Advances in “self-driving” AI for buy-side trading
Until they stop working, algorithms function well.
This adage in trading was mostly based on the times when algos were essentially a “set-it-and-forget-it” proposition, developed under a set of conditions that, when drastically altered, became less effective. Comparably, unless it runs into ice weather or impediments, cruise control in cars does an excellent job of maintaining speed. Then came autonomous driving, which is able to react quickly to changes in the road environment and make decisions while driving in real-time. AI in algorithmic trading is the cruise control for institutional investment managers heading toward a full-control algorithmic moment. Some sell-side companies are also setting the standard.
Trading algorithms send buy and sell orders to the exchange or dark pool that has the highest liquidity and the lowest friction, which is a challenging task in the highly dynamic, complicated, and fast-paced U.S. equity market that spans numerous light and unlit trading venues. AI can improve these algorithms’ performance from one trade to the next and help them understand and respond to real-time market situations more effectively.
Sam Clapp, Executive Director of Mizuho in New York, said, “We’re providing the buy side with significantly more sophisticated strategies that can identify trends, perform forward or backward propagation, and learn from themselves. It is significantly cleverer and more complex than it once was.
It is hardly surprising that large institutional buy-side organizations have taken a methodical approach to adopt artificial intelligence, given their reputation for conservatism and risk aversion. A Coalition Greenwich poll of 36 buy-side companies found that only 31% of investment managers used algos that included machine learning and artificial intelligence as of the third quarter of 2021. Additionally, pessimism persists: according to a separate Coalition Greenwich study of 234 respondents from the buy-side, 41% believe the promise of artificial intelligence is overblown, while 27% believe it is underrated.
Investments are being made in AI because businesses want to be included if and when the technology reaches its full potential. According to a 2021 Broadridge survey, buy-side and sell-side companies intended to increase their spending on AI, blockchain, and cloud by 33% over the next two years.
BlackRock, the largest investment manager in the world with $10 trillion in assets under control, is looking into how AI may enhance trading. In a previous interview with Markets Media Europe, BlackRock Global Head of Trading Supurna VedBrat said, “We are continually researching how data science and artificial intelligence may help us supplement human intellect with computing, and to do so at scale. “From a risk viewpoint, what we are seeing today is better outcomes, but I think moving forward, it is going to affect trading tactics that the buy side adopts dramatically.”
The algo evolution
The use of AI in buy-side trading is still in its infancy, so there is still plenty of room for sell-side banks to become the go-to providers. Mizuho, which won Best in AI at the Markets Media Group’s 2022 Markets Choice Awards, is doing this with its Compass trading system, which goes beyond machine learning and deep learning. Using structures inspired by the human brain, computers will be taught to think in this way.

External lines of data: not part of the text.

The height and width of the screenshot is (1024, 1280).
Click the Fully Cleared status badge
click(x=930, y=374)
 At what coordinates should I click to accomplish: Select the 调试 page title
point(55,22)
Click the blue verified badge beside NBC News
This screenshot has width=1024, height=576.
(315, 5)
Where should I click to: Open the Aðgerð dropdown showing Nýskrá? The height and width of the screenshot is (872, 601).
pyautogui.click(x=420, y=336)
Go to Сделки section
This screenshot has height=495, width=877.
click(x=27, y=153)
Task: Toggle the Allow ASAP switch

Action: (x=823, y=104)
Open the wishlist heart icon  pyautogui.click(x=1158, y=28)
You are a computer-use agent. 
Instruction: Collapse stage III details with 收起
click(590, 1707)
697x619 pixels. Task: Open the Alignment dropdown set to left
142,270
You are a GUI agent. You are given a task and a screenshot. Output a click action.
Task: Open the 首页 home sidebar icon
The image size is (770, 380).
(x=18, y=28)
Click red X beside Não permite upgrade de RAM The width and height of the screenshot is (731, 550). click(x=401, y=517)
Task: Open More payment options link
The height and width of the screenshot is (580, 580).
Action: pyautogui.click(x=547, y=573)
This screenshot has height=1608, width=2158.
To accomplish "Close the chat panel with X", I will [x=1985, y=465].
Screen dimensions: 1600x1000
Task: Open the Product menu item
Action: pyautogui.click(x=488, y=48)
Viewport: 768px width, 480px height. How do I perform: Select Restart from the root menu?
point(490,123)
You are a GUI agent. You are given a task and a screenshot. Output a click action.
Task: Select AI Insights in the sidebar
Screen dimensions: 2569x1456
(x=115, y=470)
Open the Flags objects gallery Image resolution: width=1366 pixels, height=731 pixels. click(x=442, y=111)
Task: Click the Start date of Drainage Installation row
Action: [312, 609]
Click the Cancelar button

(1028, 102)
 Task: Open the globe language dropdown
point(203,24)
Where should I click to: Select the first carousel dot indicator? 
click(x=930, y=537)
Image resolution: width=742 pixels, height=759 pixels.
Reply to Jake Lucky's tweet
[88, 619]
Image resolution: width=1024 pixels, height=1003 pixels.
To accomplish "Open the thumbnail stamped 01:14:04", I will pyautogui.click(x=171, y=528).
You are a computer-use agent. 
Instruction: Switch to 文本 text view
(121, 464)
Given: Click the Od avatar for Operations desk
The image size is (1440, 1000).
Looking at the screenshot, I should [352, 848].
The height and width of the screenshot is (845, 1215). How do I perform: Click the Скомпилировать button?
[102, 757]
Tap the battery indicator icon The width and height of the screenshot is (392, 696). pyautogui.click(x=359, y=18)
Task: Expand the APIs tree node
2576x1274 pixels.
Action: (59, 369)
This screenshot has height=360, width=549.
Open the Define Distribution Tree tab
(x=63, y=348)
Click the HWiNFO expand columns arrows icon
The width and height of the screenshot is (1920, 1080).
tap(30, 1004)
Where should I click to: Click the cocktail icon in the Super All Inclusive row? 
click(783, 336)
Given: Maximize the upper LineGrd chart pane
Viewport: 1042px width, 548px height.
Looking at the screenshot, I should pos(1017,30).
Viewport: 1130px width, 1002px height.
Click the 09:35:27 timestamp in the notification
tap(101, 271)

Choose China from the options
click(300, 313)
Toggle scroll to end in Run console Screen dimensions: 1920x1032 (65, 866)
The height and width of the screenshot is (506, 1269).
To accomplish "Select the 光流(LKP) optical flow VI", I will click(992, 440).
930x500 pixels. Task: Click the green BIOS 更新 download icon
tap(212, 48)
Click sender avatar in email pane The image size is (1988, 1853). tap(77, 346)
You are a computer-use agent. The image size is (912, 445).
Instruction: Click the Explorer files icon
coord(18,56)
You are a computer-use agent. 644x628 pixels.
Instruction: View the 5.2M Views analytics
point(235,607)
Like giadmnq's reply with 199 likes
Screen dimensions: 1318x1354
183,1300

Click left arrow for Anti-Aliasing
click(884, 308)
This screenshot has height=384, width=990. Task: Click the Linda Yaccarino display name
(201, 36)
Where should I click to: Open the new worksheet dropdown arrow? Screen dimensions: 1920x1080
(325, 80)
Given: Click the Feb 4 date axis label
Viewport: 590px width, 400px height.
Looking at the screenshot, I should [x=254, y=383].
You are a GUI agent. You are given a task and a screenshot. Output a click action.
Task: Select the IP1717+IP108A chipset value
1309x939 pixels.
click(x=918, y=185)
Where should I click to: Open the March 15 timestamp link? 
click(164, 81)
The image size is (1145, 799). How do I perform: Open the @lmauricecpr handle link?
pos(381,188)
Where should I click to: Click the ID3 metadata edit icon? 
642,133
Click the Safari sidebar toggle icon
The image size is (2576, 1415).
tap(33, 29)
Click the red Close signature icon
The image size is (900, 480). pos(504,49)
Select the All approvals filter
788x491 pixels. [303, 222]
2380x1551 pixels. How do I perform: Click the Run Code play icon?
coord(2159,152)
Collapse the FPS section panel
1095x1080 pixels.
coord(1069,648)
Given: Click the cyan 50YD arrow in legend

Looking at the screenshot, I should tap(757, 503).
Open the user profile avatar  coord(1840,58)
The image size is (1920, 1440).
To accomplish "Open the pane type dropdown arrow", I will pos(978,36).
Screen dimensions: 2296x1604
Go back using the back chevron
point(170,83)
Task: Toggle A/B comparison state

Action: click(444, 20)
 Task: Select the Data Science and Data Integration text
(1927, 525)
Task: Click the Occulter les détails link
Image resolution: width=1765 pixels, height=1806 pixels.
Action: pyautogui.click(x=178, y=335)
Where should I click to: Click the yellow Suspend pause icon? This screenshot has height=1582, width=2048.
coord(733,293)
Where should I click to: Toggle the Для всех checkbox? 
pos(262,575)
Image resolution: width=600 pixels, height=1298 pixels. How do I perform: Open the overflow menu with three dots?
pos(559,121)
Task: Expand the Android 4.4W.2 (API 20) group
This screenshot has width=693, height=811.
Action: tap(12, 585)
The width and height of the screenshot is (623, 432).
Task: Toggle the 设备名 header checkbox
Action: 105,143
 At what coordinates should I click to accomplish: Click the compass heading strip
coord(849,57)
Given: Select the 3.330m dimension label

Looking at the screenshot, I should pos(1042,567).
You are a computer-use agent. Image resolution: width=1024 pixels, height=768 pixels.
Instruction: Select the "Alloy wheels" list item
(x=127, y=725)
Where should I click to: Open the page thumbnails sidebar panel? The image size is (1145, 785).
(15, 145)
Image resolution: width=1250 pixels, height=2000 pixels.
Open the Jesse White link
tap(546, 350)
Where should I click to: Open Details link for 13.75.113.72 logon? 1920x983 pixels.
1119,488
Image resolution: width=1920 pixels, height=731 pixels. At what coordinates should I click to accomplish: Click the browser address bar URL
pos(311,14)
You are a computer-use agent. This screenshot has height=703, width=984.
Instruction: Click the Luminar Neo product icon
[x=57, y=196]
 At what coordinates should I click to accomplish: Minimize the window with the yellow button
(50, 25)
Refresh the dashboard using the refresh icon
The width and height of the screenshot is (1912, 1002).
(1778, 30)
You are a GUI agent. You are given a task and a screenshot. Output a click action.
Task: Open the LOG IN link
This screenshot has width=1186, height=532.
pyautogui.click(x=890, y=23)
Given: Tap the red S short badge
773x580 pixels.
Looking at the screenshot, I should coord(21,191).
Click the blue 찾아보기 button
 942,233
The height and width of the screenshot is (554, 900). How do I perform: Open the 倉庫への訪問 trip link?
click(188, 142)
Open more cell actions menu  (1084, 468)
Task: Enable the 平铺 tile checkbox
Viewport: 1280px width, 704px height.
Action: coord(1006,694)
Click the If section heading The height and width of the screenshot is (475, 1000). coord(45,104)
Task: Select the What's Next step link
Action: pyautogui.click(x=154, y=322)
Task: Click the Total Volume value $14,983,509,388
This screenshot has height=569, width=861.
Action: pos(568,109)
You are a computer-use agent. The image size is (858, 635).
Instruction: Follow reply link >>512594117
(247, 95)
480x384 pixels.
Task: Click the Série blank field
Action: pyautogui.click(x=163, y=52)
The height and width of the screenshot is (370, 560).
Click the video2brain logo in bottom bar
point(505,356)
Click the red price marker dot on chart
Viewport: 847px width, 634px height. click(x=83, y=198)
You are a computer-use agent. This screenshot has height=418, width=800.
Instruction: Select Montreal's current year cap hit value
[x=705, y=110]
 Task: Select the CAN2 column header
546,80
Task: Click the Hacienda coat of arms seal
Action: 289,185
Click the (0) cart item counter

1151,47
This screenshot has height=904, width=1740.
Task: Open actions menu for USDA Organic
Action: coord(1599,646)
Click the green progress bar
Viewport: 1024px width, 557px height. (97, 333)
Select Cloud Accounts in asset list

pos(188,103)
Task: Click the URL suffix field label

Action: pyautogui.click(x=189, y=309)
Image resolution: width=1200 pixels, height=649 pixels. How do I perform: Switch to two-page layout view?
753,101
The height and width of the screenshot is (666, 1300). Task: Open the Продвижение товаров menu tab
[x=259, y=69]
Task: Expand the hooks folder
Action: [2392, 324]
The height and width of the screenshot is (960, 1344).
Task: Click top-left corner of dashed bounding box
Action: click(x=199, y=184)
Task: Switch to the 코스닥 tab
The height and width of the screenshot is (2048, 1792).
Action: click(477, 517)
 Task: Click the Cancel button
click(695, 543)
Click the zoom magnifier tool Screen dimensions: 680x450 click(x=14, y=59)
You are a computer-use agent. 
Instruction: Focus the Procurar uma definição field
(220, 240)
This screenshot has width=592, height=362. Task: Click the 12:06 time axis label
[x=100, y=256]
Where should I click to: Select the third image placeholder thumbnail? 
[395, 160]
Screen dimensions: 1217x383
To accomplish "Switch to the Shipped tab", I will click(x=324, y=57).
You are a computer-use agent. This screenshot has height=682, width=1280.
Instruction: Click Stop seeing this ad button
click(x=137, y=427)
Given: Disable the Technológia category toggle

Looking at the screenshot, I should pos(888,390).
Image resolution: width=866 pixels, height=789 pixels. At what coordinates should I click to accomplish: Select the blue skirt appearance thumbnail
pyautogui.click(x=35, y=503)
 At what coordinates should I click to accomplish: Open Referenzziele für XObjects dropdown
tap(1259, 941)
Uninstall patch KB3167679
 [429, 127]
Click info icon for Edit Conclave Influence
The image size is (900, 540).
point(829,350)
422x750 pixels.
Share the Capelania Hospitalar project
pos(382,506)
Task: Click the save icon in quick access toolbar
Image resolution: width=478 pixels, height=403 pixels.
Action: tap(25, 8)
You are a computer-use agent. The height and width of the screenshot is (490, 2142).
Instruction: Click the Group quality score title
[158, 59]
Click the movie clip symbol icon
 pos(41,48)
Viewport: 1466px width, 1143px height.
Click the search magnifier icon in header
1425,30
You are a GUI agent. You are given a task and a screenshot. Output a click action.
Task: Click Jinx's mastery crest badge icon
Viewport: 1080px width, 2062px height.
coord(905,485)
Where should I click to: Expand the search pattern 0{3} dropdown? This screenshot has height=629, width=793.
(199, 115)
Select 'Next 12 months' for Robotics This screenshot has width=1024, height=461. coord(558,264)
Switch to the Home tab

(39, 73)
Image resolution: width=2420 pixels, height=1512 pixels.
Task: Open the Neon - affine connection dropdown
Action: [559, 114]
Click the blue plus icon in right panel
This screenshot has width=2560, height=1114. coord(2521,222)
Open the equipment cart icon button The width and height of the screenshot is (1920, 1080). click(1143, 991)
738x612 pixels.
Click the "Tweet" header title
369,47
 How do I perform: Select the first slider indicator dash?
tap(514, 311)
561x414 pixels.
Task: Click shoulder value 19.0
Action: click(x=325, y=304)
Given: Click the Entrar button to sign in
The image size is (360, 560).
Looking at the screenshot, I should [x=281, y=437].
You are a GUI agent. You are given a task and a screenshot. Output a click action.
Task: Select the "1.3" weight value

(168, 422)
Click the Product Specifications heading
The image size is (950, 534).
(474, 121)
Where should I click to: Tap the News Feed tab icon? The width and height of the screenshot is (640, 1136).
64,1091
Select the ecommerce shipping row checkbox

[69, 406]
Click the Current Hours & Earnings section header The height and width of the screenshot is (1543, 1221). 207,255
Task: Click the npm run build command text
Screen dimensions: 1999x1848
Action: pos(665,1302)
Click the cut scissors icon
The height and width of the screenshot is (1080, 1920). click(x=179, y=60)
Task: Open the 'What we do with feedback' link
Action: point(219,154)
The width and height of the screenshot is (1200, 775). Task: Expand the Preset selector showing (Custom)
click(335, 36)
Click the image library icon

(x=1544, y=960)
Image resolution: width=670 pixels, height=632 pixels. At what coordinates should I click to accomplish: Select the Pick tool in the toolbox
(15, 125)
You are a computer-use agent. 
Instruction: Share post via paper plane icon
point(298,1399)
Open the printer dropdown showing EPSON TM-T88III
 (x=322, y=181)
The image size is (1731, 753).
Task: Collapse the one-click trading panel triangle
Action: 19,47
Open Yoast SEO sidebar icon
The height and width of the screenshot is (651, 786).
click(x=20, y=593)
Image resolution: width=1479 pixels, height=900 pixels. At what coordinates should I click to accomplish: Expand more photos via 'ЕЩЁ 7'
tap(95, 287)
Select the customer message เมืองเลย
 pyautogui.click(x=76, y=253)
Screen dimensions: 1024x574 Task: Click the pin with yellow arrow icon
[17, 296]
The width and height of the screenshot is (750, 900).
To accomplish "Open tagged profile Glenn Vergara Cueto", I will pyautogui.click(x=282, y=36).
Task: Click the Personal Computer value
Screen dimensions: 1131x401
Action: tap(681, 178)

Back then, trading algorithms were static and schedule-based, according to Clapp, who gave some background information. “There was no variance based on outlying events, even just more normal occurrences, or nuances in the market, like volume, is up, or spreads are wide,” he said. “Strategies ten years ago simply didn’t take that into account.”
Sell-side brokers first joined the field of artificial intelligence (AI) a number of years ago, generally with price-prediction capabilities that would anticipate the price of a security at a given time, minutes, or hours in the future.
Compass comes into play when the portfolio manager gives a trader an order. Don Hundley, head of electronic trading at Mizuho in Tokyo, said that the trader is aware of the number of shares they must purchase or sell and that they must beat a particular price as a benchmark. The goal of Compass is to trade the stock in a strategy that will produce the best outcome.
Hundley also found that Compass extends beyond price prediction to a technique known as clustering, which groups data points based on certain commonalities and allows the AI to recognise from prior experience when trading a set of stocks in a particular style is more effective.
“That may mean being very aggressive; it could mean not posting on the lit markets and concentrating just on dark traffic; it could mean taking more liquidity now than later or doing the opposite,” Hundley said. In contrast to static algorithms, which trade stocks listed on the exchange, in the same way, clustering enables us to customize the execution method.
One institutional buy-side trader noted, “Compass has given our desk the opportunity to truly utilize some of the available deep learning by not just utilizing what Mizuho has done around AI, but also by giving us the flexibility to design our own version of Compass with unique inputs.”
Mizuho, which has published studies on the subject and has cooperation with a major technical university in China to work on AI algo trading technology, is upgrading Compass with volume prediction. To forecast how much volume will be traded in a specific future timeframe, this functionality takes into account a number of variables, including news flow, earnings releases, and recent volumes.
“The goal of AI for a buy-side trader is to augment their own trading,” said Hundley. “This may involve automating some of the vanilla, non-challenging deals, or it may involve leveraging an AI-driven broker algo to obtain a better execution result for a difficult trade.” By employing the AI capabilities at our disposal, we want to improve trading results in comparison to any given benchmark.